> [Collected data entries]
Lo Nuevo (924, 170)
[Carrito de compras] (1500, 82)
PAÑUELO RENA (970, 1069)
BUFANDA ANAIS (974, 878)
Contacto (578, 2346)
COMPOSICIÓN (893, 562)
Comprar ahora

> [Task to carry out] Set down the records again in full. Match them exactly.

> [Problem solution]
Lo Nuevo (924, 170)
[Carrito de compras] (1500, 82)
PAÑUELO RENA (970, 1069)
BUFANDA ANAIS (974, 878)
Contacto (578, 2346)
COMPOSICIÓN (893, 562)
Comprar ahora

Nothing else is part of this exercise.